The Argus

Cancer Society call for Lourdes parking charge to be scrapped

- By FIONA MAGENNIS The Crosslanes car park which is used by visitors to Our Lady of Lourdes Hospital in Drogheda.

THE Irish Cancer Society has called on Our Lady of Lourdes Hospital in Drogheda to scrap parking charges for cancer patients.

The call comes as a new report on car parking charges at hospitals nationwide reveals that patients at the Lourdes face some of the highest costs in the country.

The report highlights the financial burden of car parking on patients and their families.

According to the findings in the ‘Park the Charges’ report, cancer patients at Our Lady of Lourdes Hospital in Drogheda could be paying as much as €40 a day in car parking charges.

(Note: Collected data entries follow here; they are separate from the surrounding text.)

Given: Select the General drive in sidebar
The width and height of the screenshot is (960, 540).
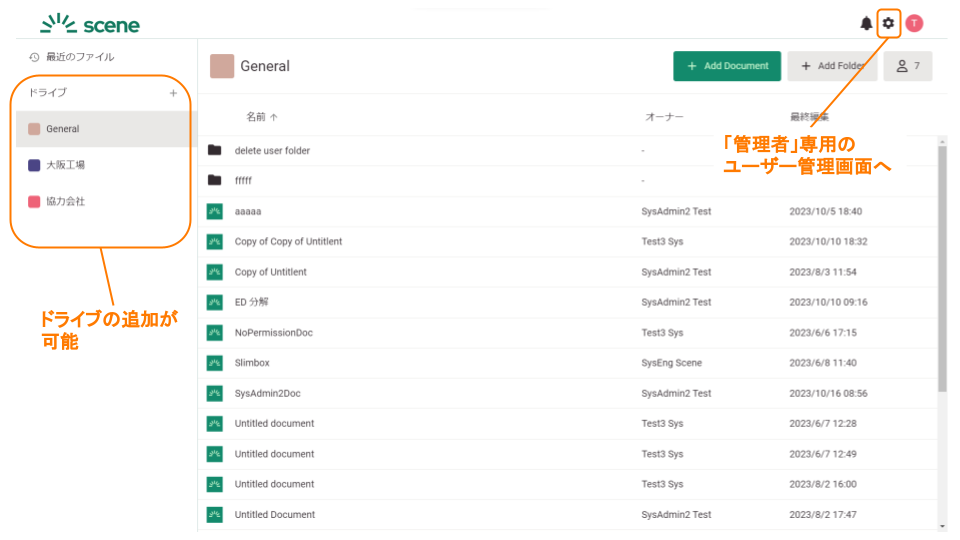Looking at the screenshot, I should click(63, 129).
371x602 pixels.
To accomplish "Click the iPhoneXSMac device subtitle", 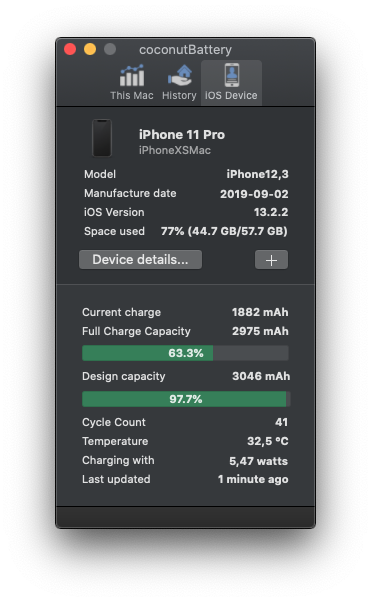I will coord(175,150).
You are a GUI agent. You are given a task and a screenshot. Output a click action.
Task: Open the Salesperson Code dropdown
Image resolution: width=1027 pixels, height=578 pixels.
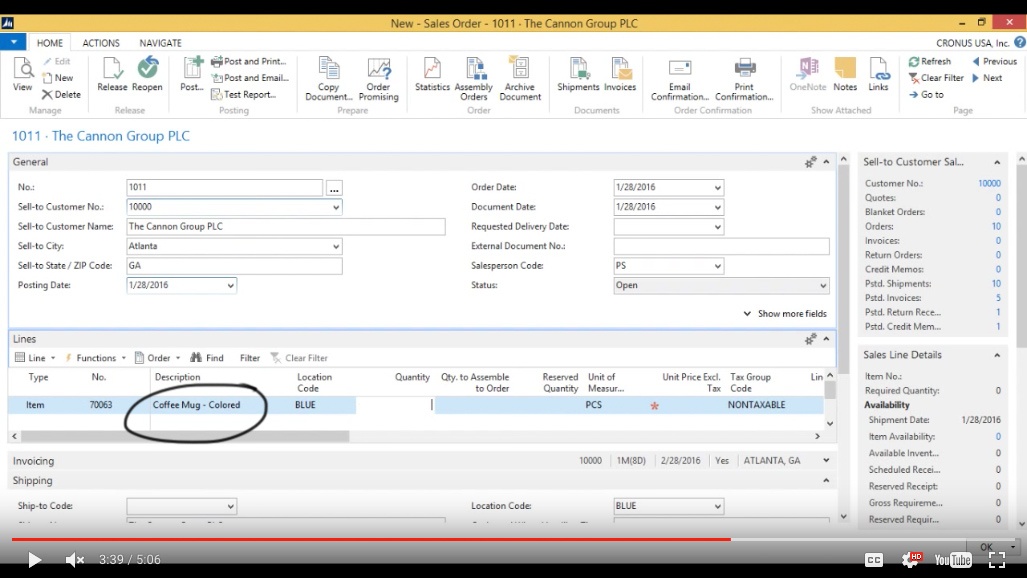click(x=717, y=266)
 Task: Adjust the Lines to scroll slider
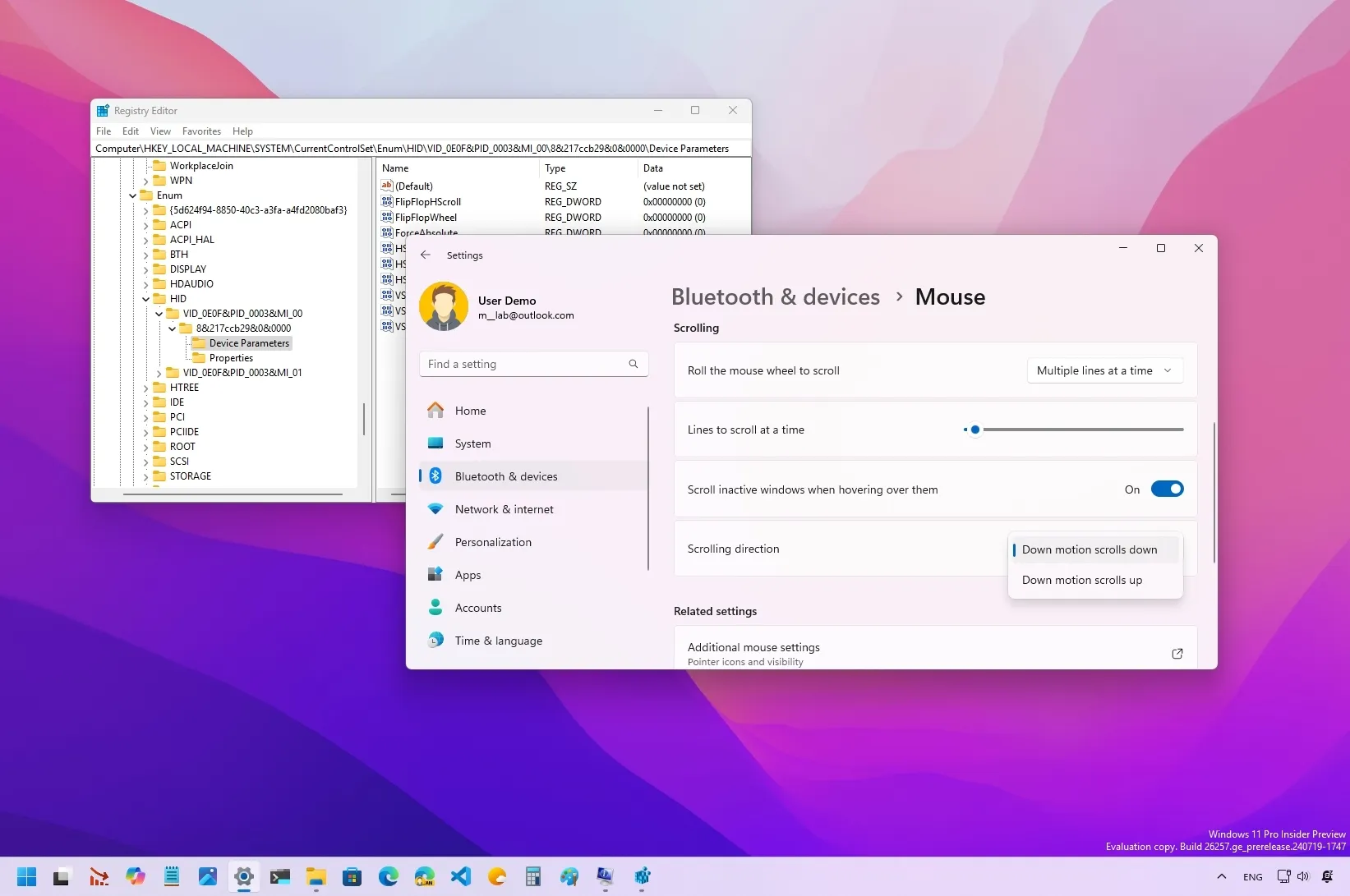click(x=974, y=430)

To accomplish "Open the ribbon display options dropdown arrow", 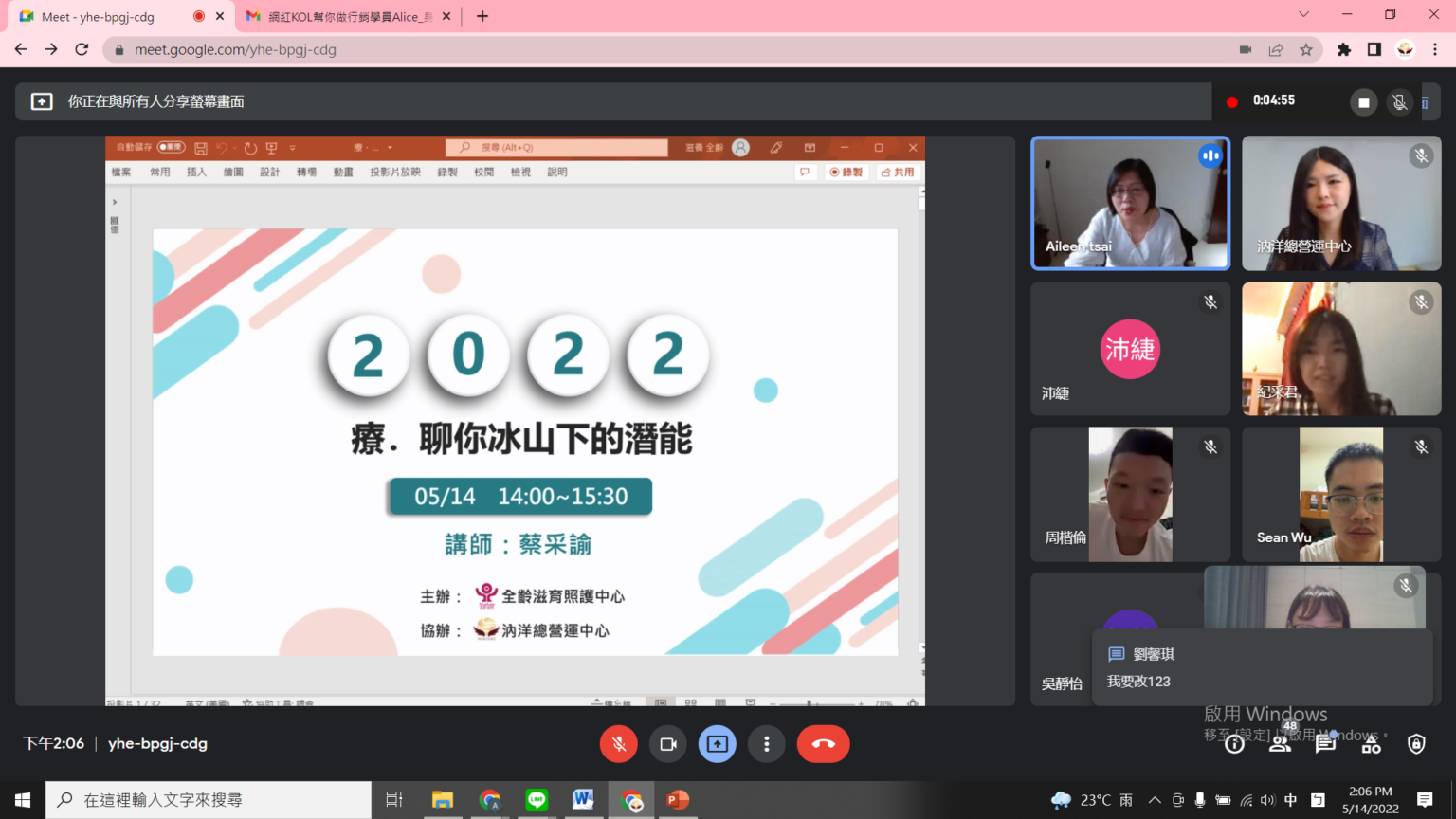I will [292, 148].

In a survey of car parking across the country, the Society found that a four hour stay in the short term car park at Our Lady of Lourdes costs patients €15, a charge which Donal Buggy, Head of Services and Advocacy at the Irish Cancer Society, described as ‘exorbitant’.

At the Crosslane Car Park, patients face a charge of €9 for the same period.

This is in excess of the average cost of a four hour stay in a Dublin hospital which costs €8.86, according to the report.

Hospitals in Munster cost an average of €6.70 for a four hour stay, while costs were lower in Connaught/Ulster at €4.67 and in Leinster (excl. Dublin) at €5.20.

Our Lady of Lourdes Hospital raised almost €500,000 in car parking charges during 2015.

The Irish Cancer Society says that the HSE needs to issue guidelines to hospitals so that all people undergoing cancer treatment receive free car parking. One cancer patient told the Irish Cancer Society that his family had spent €1,200 on car parking charges while he was in hospital.

According to figures provided by the Society, at the 26 public hospitals that offer cancer treatment, the revenue raised by car parking in 2015 totalled almost €14.5 million, with two hospitals taking in in excess of €1million, and another two hospitals taking in €1.5million and €2.9million respective­ly.

Donal Buggy, Head of Services and Advocacy at the Irish Cancer Society said: ‘Car parking charges represent a huge cost for many cancer patients, at a time of not just physical and psychologi­cal stress, but financial pressure. People undergoing treatment are facing real hardship in having to deal with additional costs and large drops in income, and high car parking charges only add to this. We have proposed a set of guidelines for hospitals to the HSE, that, if put in place, would make a big difference to cancer patients.’

Mr. Buggy welcomed the fact that reductions are offered to patients in Drogheda facing financial hardship, but said that ‘ this needs to be extended to all cancer patients who are already facing huge increases in day-to-day living costs. These kind of charges are hurting people who are already vulnerable financiall­y.’